▸ **Rows**:
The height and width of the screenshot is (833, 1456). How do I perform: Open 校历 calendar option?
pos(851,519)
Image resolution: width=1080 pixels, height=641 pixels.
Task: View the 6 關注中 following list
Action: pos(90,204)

▸ **Task details**: Reproduce the listing above with each occurrence of "calendar option" changed to "calendar menu" and everything else left unchanged.

▸ **Output for this task**:
The height and width of the screenshot is (833, 1456). How do I perform: Open 校历 calendar menu?
pos(851,519)
Image resolution: width=1080 pixels, height=641 pixels.
Task: View the 6 關注中 following list
Action: pos(90,204)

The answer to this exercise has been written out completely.